The European Commission finances with more than 10 million euros a project to develop new technological processes for the recovery of critical raw materials contained in electric vehicle batteries, through the Horizon Europe programme. A consortium of 18 partners from seven countries will develop this project, known as BATRAW, which is of strategic importance for the EU in reducing its dependence on imports of these critical raw materials, as well as being able to guarantee a stable supply chain in view of the expected growth of the electric mobility market in Europe in the coming years.
The 4-year project is aligned with the objectives of the proposed EU Regulation on batteries and waste batteries. This regulation, now under discussion, would require all batteries placed on the EU market, including those for electric and hybrid vehicles to be managed in a sustainable manner at the end of their useful life and serve as a source of secondary raw materials for sectors such as the automotive and renewable energy and low-carbon technologies.
The BATRAW project includes two tests with electric vehicle batteries, but these can be extended, depending on the results, to other types of batteries, including domestic batteries, to recover all the metals and materials contained in them, i.e. cobalt, nickel, manganese, lithium, graphite, aluminium, and copper. Key information captured during the project will be made accessible to all stakeholders via a digital battery passport, stored on the Minespider blockchain. For further information see the IDTechEx report on The Li-ion Battery Supply Chain 2020-2030.
The first pilot will take place at Pamplona (Spain) and hosted by BeePlanet. It will apply semi-automated processes to the handling of these batteries to separate up to 95% of their components, including cells and modules suitable for reuse. The second pilot will be implemented at Bessines sur Gartempe (France) at the Orano facility. It will implement a mechanical pre-treatment and hydrometallurgical technology to improve the separation of the materials contained in the so-called black mass (a substance composed of non-ferrous metals resulting from the shredding of the batteries), to separate between 90%-98% of the graphite, aluminium, and copper.
The project, which kicked off on 1st May with the first consortium meeting, includes a first phase focused on the development of eco-design guidelines that favour the repair and dismantling of batteries, as well as best practices for the safe handling and transport of these wastes. The project will also create a prototype battery from the recovered raw materials and a digital battery passport to capture and communicate key information throughout the battery life-cycle, including the sourcing, processing, (re-)use and recycling of components. In a final phase, the partners will analyse the feasibility of a business plan for the EU-wide exploitation of these new battery dismantling and recycling processes. Policy recommendations based on the project's results to feed ongoing regulatory developments will also be produced.

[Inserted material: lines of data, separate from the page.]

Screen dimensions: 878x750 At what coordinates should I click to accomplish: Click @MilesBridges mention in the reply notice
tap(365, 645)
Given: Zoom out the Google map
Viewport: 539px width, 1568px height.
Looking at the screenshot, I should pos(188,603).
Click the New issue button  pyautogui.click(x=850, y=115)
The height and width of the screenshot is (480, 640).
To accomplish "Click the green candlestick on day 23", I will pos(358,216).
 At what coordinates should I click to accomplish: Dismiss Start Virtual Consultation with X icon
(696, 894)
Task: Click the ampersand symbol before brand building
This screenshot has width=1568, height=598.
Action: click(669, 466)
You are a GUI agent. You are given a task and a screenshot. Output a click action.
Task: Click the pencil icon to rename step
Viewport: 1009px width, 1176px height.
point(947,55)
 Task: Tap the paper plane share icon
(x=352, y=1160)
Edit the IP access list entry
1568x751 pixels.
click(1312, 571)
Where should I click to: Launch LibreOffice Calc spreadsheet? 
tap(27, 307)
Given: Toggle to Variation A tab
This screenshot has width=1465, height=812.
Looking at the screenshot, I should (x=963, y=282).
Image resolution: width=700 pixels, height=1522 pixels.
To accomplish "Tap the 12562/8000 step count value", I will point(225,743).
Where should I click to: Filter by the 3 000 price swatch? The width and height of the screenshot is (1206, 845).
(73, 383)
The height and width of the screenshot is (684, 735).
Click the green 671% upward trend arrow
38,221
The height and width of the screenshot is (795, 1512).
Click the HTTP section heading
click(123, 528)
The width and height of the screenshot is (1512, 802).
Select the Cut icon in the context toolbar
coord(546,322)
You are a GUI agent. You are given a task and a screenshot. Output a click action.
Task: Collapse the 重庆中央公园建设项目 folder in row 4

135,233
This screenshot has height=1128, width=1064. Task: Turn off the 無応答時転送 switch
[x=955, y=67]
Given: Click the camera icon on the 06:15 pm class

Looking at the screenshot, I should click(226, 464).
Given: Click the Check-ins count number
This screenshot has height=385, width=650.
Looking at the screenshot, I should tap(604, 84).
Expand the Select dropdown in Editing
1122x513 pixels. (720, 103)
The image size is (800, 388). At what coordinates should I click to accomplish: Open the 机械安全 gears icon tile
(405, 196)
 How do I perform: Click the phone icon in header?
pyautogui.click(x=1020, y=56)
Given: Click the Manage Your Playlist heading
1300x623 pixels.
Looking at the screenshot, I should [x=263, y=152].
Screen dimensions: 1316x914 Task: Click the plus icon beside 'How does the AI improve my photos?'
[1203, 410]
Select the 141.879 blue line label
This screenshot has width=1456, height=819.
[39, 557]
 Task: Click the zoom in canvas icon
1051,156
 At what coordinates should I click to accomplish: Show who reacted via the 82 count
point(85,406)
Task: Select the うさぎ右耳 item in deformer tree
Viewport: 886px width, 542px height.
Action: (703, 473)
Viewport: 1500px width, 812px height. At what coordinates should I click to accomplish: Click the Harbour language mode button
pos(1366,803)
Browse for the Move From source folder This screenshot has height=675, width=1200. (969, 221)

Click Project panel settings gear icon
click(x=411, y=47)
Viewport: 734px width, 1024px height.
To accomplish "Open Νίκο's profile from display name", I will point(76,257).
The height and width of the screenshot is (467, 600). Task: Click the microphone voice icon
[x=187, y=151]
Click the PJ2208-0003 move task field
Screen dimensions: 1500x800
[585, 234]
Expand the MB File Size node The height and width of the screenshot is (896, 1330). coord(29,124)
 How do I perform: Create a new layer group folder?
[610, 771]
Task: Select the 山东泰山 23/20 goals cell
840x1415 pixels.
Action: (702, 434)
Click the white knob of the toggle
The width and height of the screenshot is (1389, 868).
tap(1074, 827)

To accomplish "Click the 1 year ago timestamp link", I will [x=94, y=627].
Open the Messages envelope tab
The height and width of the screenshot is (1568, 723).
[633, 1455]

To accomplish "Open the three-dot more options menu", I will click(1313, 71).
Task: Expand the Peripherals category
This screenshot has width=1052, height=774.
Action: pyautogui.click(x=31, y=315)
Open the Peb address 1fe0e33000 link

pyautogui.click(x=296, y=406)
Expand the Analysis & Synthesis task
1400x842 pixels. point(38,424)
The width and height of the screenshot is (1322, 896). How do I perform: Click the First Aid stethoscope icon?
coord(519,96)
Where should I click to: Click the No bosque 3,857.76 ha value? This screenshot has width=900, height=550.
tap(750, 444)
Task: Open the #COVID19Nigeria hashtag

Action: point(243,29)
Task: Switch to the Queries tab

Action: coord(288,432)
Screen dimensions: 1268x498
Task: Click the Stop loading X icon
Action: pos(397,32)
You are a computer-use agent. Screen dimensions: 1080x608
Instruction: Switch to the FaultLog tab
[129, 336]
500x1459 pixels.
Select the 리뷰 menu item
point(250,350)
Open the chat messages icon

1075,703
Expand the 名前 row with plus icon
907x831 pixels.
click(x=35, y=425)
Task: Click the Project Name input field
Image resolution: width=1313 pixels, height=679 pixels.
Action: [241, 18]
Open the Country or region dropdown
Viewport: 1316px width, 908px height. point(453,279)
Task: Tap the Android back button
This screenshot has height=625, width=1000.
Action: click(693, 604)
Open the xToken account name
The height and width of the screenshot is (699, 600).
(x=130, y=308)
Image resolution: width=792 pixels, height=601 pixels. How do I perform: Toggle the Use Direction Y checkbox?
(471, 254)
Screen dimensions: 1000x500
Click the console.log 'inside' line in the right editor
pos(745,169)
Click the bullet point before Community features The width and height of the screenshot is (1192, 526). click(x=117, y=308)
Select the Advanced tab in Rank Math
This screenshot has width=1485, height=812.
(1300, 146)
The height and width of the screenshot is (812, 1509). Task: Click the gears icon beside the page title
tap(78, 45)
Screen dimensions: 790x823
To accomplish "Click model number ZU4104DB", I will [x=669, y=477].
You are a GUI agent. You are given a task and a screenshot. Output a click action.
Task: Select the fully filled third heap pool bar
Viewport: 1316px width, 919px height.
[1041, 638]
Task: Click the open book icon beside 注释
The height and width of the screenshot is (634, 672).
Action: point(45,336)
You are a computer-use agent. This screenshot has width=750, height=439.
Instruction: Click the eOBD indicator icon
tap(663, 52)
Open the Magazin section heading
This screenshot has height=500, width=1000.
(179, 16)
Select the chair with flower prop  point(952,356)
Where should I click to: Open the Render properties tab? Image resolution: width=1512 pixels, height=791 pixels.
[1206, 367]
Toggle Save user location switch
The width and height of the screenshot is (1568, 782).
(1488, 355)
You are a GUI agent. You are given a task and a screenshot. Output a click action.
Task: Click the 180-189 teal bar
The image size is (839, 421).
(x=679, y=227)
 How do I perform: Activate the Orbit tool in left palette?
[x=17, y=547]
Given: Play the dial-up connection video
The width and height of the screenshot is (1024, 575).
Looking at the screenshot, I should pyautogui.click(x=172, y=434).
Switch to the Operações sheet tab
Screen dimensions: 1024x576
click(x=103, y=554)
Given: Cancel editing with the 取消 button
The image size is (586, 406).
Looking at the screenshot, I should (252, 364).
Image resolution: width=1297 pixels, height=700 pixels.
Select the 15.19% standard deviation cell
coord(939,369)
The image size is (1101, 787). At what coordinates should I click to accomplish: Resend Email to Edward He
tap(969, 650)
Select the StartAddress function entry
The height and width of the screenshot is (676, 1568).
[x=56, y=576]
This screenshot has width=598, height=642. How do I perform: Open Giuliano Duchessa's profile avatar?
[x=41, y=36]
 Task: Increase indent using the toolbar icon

A word from the coordination team of BATRAW: "We're excited to help guide such an important project that helps tackle this societal challenge. The macrotrend of increased battery use, particularly in the mobility sector represents a huge challenge in the push to create a more circular Europe. The EU has a great opportunity to become a global leader in battery dismantling and recycling."
The consortium lead by Acondicionamiento Tarrasense Asociación (Leitat) (Spain), also includes BeePlanet Factory (Spain), Centre for European Policy Studies (Belgium), Centro De Experimentación y Seguridad Vial Mapfre (Spain), Comanai (Spain), Commissariat a l energie atomique et aux energies alternatives (CEA) (France), Fraunhofer Gesellschaft zur Förderung der angewandten Forschung e.V. (Germany), Ford Otomotiv Sanayi (Turkey), Indumetal Recycling (Spain), Isle Utilities (The Netherlands), Minespider (Germany), MTB Manufacturing (France), Orano (France), POSCO Holdings (South Korea) Recyclia (Spain), Renault (France), Technische Universitaet Braunschweig (Germany) and Torrecid (Spain).
The BATRAW project has a total budget of 13,212,811 million euros of which 10,236,986 euros are financed by the European Commission in the Horizon Europe framework programme, the EU's main funding programme for research and innovation for 2021-2027.
Minespider's role in the project is focused around creating a Battery Passport on the blockchain and supporting the companies involved to manage data and collaborate better. It includes:
- Using Minespider's existing innovative blockchain-based software infrastructure to track, collect, assess, and share relevant data along battery supply chains and recycling loops efficiently, in a way that facilitates the collaboration of participants along the supply chain and that can balance the individual needs of confidentiality and transparency.
- Demonstrating a blockchain platform for raw materials, product, and supply chain tracking within the scope of ongoing EC efforts and legislations on supply chain transparency and Battery Passport.